WRITTEN TASK
Count the lines in the items below that contain the string "Given", matching case exactly. Reply with only the number.

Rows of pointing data

::::::

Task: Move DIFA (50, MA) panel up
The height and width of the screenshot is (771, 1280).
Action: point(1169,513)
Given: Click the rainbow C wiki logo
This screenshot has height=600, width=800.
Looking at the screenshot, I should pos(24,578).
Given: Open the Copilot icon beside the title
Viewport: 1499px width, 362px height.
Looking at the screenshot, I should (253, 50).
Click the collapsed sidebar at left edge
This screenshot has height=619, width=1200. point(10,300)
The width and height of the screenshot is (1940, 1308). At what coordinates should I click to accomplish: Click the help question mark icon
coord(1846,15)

::::::

EXERCISE RESULT
2